Mr. Bill Walker: Can I just be pedantic and ask why you would only “seriously” and not right off the bat say, “I want to fix this and make it right”?

Ms. Elisabeth Scarff: Because I’m legal counsel, and I take instructions.


Mr. Prabhu Rajan: It’s not our call.

Mr. Bill Walker: You’re sounding like a politician here. Welcome to our world.

Mr. Prabhu Rajan: One of the benefits of being a lawyer.

Mr. Bill Walker: There you go.

The Chair (Ms. Indira Naidoo-Harris): All right. Just one final call: Any further questions or clarifications, or are committee members satisfied? MPP Walker?

Mr. Bill Walker: This is for you, Chair, because, again, I’m learning some of this protocol. At this point, can we put a motion on the table that we, as the committee, would like to see this rectified in whatever manner is acceptable and the most timely?

The Chair (Ms. Indira Naidoo-Harris): At this point, it’s not normal that we would do it. We’re going to listen to the next presentation and then talk about both presentations at the end.

Mr.
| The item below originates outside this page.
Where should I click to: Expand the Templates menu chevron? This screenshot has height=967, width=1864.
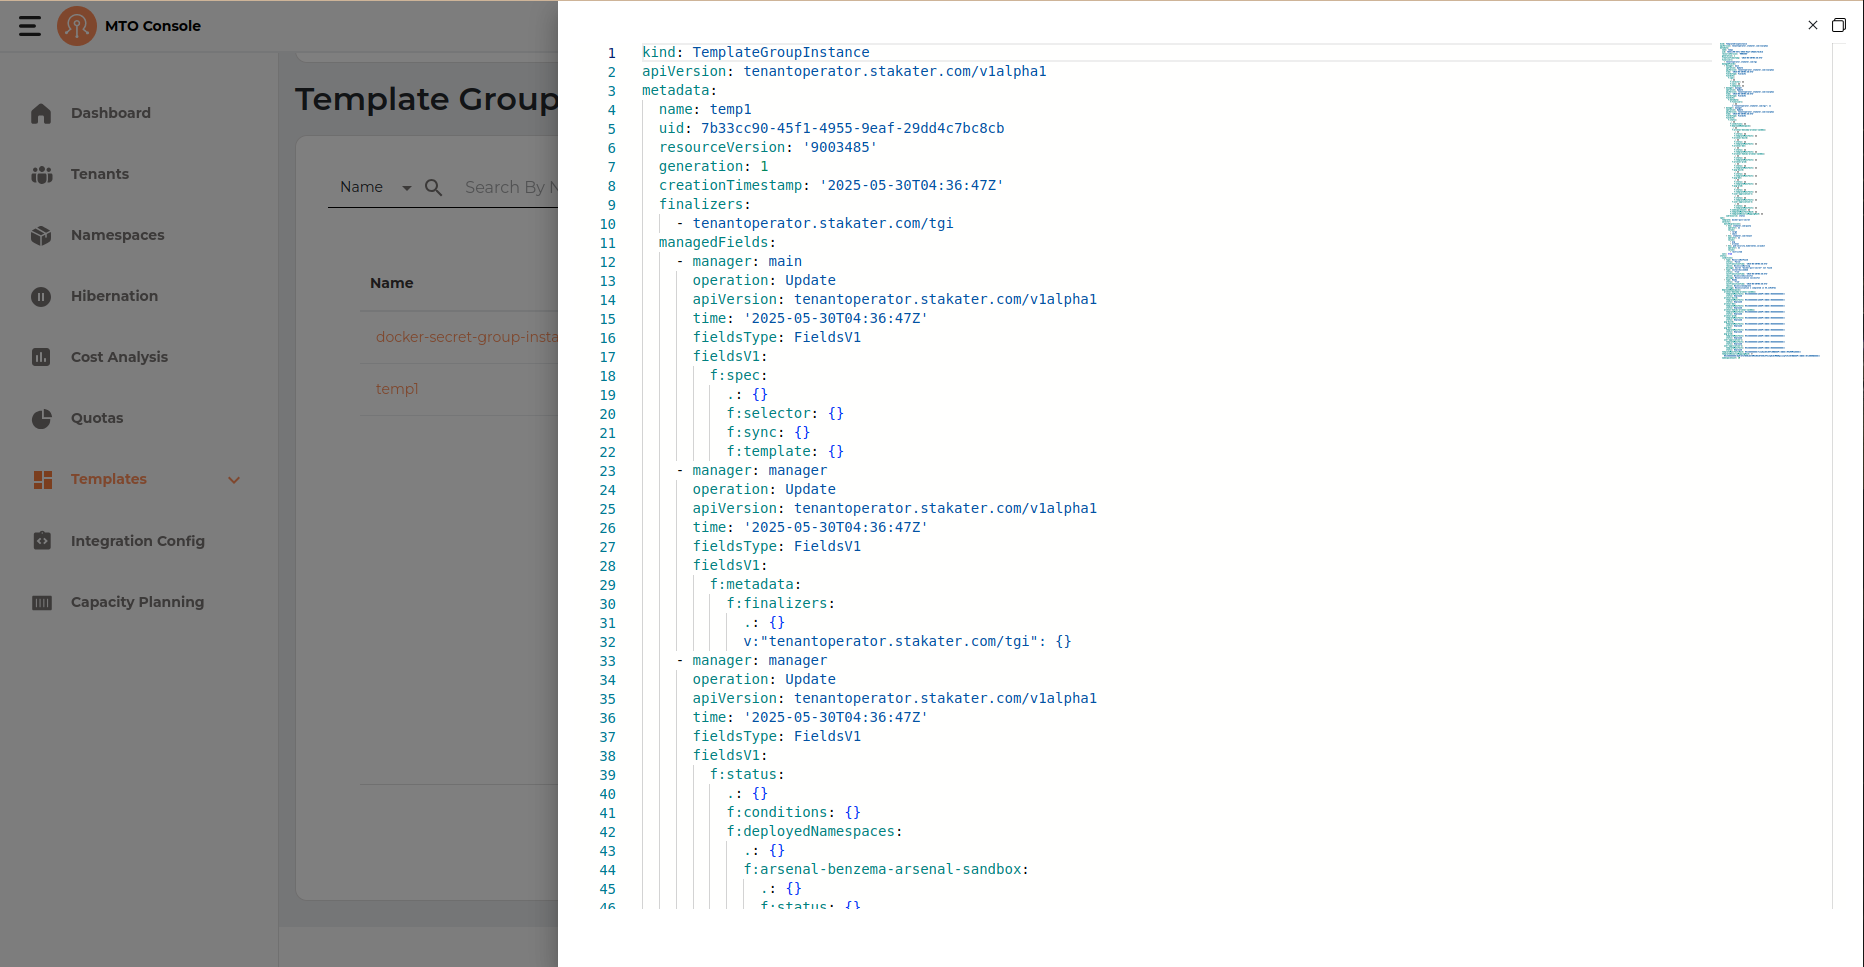pos(234,480)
Bill Walker: Thank you. I’ll just note my recommendation.

The Chair (Ms. Indira Naidoo-Harris): All right. Thank you.

Thank you very much for coming in and thank you very much for your presentation.

Mr. Prabhu Rajan: Thank you very much for your time.
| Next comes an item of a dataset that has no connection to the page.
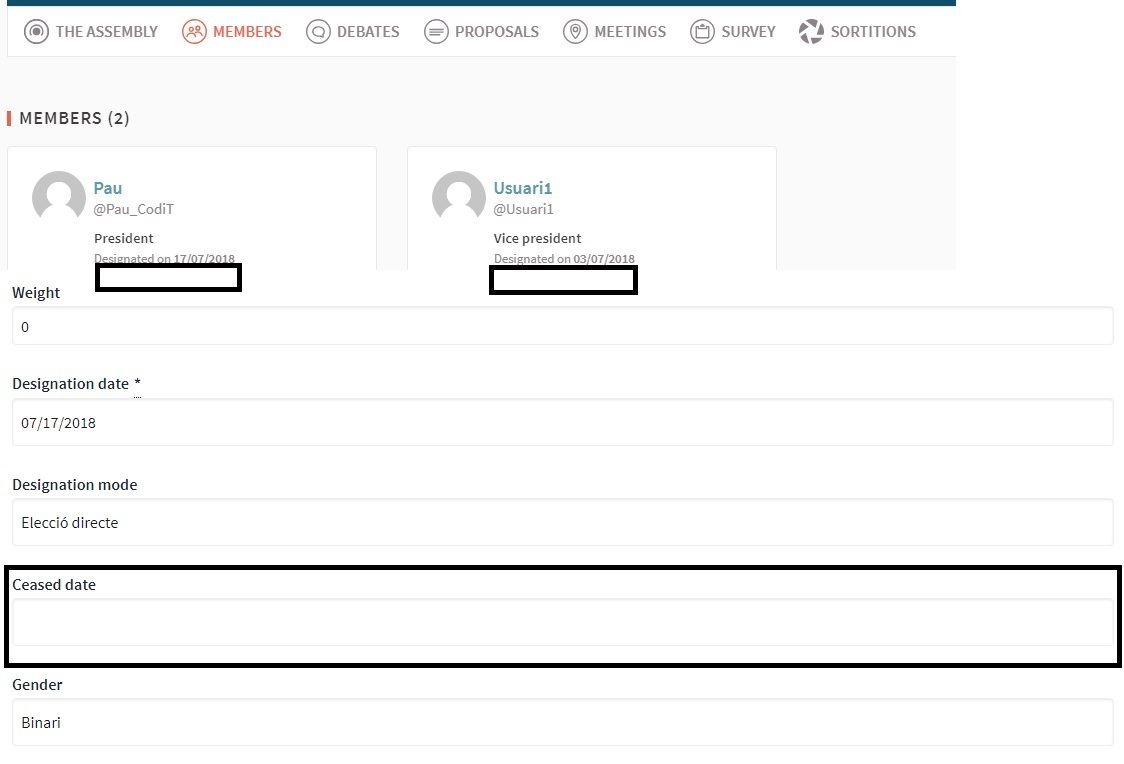This screenshot has width=1124, height=764.
Task: Go to the SURVEY tab label
Action: 748,32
Ministry of Transportation

The Chair (Ms. Indira Naidoo-Harris): We now have a representative from the Ministry of Transportation, if you’d please take your seat. This is regarding regulation 169/13. For committee members, this is on pages 7 and 8 of the draft report. However, before we begin with the presentation and your introduction, I will ask our legislative researcher, Tamara Hauerstock, to just summarize for us what the regulation is about.

Ms. Tamara Hauerstock: This regulation, O. Reg 169/13, was made under the Highway Traffic Act, and it relates to school buses. The issue we raised with respect to this regulation was a definition that was put into the regulation which incorporates by reference a standard and also incorporates future changes to that standard into the regulation. This is known as incorporation by reference. Under the Legislation Act, when outside documents are incorporated into a regulation, they should be incorporated as they stand on the date that they are incorporated, and future changes should not be incorporated unless the act allows them to be.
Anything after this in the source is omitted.